Reconstitute the lyophilisate with 0.9% Sodium Chloride Injection or 5% Dextrose Injection. Gently swirl the vial; do not shake vigorously.

Further dilute the reconstituted solution in an IV infusion bag containing 0.9% Sodium Chloride or 5% Dextrose to a final concentration of 0.5 mg/mL to 4 mg/mL.

Administer the infusion over 1 hour. More rapid infusion may result in more frequent histamine-mediated reactions.

Inspect the solution visually for particulate matter and discoloration prior to administration. Discard if cloudiness or precipitate is observed.

No dosage adjustment is required for patients with renal impairment or for elderly patients.

Use in patients with hepatic impairment only after a careful benefit-risk evaluation.

Adverse Reactions

From the hematopoietic system leukopenia, neutropenia, thrombocytopenia, anemia, lymphopenia, eosinophilia.

From the digestive system nausea, abdominal pain, vomiting, decreased appetite, hyperbilirubinemia, increased activity of ALP, AST, ALT, LDH, constipation, dyspepsia.

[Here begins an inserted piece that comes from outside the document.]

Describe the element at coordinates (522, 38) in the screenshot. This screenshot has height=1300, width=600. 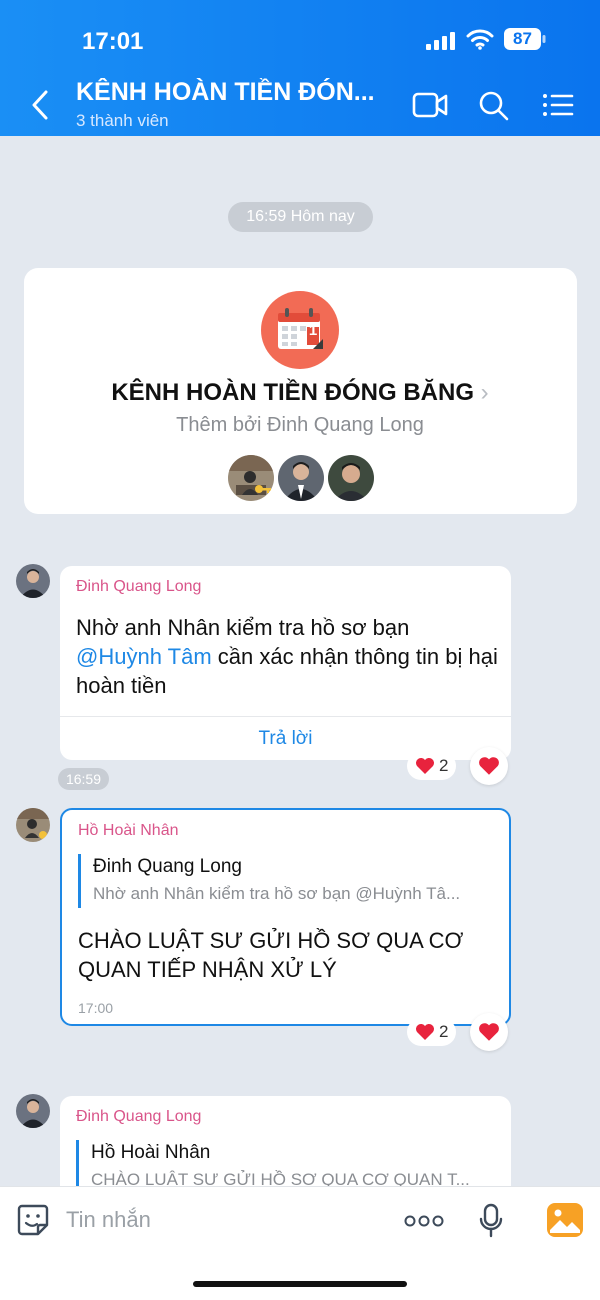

From the CNS headache, dizziness, drowsiness, delirium.

From metabolism hypokalemia, hypophosphatemia, hypomagnesemia.

Allergic reactions rash, itching, facial swelling, facial redness, increased body temperature, chills.

Contraindications

Hypersensitivity to micafungin.

Use in Pregnancy and Lactation

Adequate and strictly controlled clinical studies of the safety of micafungin during pregnancy have not been conducted. Use during pregnancy is possible only if the intended benefit to the mother outweighs the potential risk to the fetus and only in established cases of extreme necessity.

It is not known whether Micafungin is excreted in human breast milk. Use during lactation is possible only in cases where the intended benefit to the mother outweighs the potential risk to the breastfed infant.

In experimental studies, visceral abnormalities and miscarriages were observed when micafungin was administered to rabbits at doses that were 4 times higher than the therapeutic doses recommended for humans. Micafungin did not cause fertility impairment in animals.

Micafungin is excreted in the breast milk of lactating rats.

Use in Hepatic Impairment

Micafungin should be used only after a thorough assessment of the expected benefit and the existing risk of therapy in patients with impaired liver function.

Special Precautions

Micafungin should be used only after a thorough assessment of the expected benefit and the existing risk of therapy in patients with impaired liver function, in the presence of clinical and laboratory data of hemolysis or hemolytic anemia.

With caution, under careful clinical supervision and with monitoring of plasma concentrations, Micafungin should be used simultaneously with sirolimus, nifedipine.

Drug Interactions

The AUC of sirolimus increased by 21% without changing its C_max in plasma at steady state when taking micafungin, compared with taking sirolimus alone.

The AUC and C_max in plasma of nifedipine increased by 18% and 42%, respectively, at steady state when taking micafungin, compared with taking nifedipine alone.

Storage Conditions

Store at 2°C (36°F) to 25°C (77°F). Keep in original packaging, protected from light. Keep out of reach of children.

Dispensing Status

Rx Only

Important Safety Information

This information is for educational purposes only and does not replace professional medical advice. Always consult your doctor before use. Dosage and side effects may vary. Use only as prescribed.